03/30/2026
💰 A standard CBC blood test can cost anywhere from $5 to over $600. The difference is where you go, not what gets tested.
Hospital outpatient labs charge the most because they add facility fees on top of the test itself. A published study comparing Florida hospitals found that the average hospital-ordered CBC cost $401, while the same test ordered directly by a patient cost $32.
The trick is direct-to-consumer lab services. You order the test online, then walk into a Quest or LabCorp location for the blood draw. The lab processing is identical.
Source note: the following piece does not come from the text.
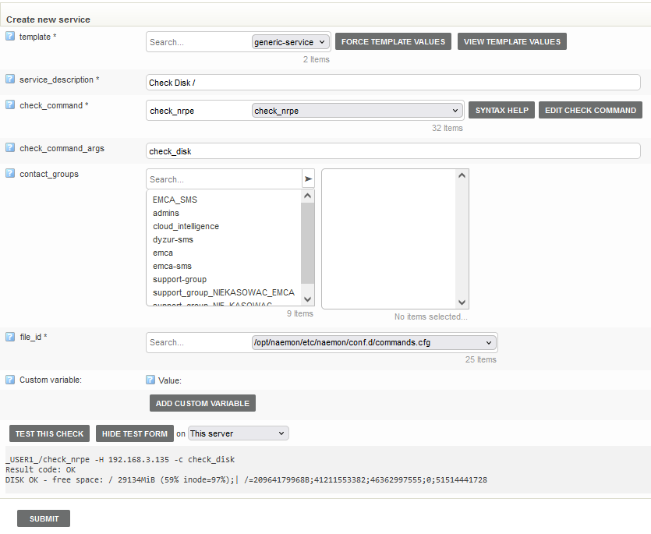The width and height of the screenshot is (651, 534).
Task: Click help icon next to check_command_args
Action: 10,147
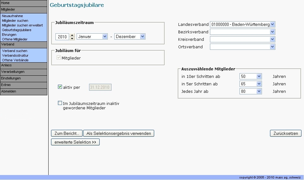
Task: Click the year input field showing 2010
Action: pyautogui.click(x=62, y=37)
The billing is not.
A full wellness panel covering CBC, metabolic panel, lipid panel, and TSH runs $25 to $60 through one of these services. The same set of tests at a hospital lab can run $300 to $500 or more before insurance.
Under the ACA, cholesterol and diabetes screenings ordered as preventive care during an annual physical are covered at $0 with no deductible. But a CBC, liver panel, thyroid, and vitamin D are generally not classified as preventive. Those are the ones that hit your deductible.
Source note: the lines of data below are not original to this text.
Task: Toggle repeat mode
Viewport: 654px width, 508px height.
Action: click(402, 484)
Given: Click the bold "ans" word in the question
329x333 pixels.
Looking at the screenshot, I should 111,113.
If you have a high-deductible plan and haven't met your deductible, the insurance "negotiated rate" for blood work can still be higher than the cash price through a direct service.
Most of these services accept FSA and HSA payments. A few states (New York, New Jersey, Rhode Island) restrict direct-to-consumer lab ordering.
The venipuncture fee (the blood draw itself) is usually $15 to $35 at a standalone lab. Hospitals can charge $30 to $100 for the same draw.